[Short problem]
Please rewrite the part of the records that opens with the line containing "Доставка и оплата (28, 347)" and closes with the line containing "Telegram (20, 450)", both lines included, and add -135 to every coordinate in the answers. Keep every other line in that part, including any requests, unchanged.

(Stored data entries)

━━━━━━━━━━

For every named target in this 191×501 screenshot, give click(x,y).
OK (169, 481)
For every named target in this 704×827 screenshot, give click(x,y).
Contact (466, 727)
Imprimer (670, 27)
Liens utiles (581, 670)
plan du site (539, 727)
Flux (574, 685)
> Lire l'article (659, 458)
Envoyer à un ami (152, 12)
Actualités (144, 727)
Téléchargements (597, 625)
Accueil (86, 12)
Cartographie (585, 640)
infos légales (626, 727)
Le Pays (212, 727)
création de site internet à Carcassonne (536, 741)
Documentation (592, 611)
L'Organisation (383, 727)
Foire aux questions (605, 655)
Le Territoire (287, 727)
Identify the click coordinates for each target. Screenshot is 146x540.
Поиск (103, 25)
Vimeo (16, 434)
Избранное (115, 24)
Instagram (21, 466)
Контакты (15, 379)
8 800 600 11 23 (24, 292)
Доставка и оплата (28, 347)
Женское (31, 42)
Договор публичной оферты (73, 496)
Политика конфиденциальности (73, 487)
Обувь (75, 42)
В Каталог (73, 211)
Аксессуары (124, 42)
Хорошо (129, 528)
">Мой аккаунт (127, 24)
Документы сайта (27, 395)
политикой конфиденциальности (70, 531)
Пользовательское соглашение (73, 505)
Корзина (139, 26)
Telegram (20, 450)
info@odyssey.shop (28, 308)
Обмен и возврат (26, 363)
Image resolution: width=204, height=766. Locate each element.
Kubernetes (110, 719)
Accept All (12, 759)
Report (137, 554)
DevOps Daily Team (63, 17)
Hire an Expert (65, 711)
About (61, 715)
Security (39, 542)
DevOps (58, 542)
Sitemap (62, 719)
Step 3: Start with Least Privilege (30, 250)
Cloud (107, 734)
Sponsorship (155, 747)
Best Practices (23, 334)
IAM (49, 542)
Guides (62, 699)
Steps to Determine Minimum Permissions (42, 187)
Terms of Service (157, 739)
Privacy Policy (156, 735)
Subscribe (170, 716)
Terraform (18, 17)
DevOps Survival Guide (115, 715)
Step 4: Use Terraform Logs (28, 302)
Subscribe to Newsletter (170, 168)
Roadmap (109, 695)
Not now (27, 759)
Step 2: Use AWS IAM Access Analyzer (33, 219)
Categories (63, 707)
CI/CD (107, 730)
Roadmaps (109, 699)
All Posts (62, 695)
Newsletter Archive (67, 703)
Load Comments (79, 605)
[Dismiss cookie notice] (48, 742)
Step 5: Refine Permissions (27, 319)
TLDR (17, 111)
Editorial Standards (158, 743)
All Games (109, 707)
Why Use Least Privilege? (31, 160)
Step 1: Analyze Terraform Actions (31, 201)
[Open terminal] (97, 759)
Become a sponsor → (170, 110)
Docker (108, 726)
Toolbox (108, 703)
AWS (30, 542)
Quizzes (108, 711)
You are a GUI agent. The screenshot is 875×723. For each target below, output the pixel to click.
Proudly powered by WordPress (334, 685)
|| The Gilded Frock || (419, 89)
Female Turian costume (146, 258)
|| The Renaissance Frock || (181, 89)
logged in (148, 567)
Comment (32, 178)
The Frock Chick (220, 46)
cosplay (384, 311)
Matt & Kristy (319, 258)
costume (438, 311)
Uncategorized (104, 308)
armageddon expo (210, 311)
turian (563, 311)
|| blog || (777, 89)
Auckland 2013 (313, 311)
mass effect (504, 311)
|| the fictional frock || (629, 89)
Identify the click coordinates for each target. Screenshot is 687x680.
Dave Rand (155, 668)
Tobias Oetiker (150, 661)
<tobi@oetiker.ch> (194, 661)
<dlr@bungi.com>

━━━━━━━━━━

[Answer to the task]
Доставка и оплата (-107, 212)
Женское (-104, -93)
Договор публичной оферты (-62, 361)
Политика конфиденциальности (-62, 352)
Обувь (-60, -93)
В Каталог (-62, 76)
Аксессуары (-11, -93)
Хорошо (-6, 393)
">Мой аккаунт (-8, -111)
Документы сайта (-108, 260)
политикой конфиденциальности (-65, 396)
Пользовательское соглашение (-62, 370)
Корзина (4, -109)
Telegram (-115, 315)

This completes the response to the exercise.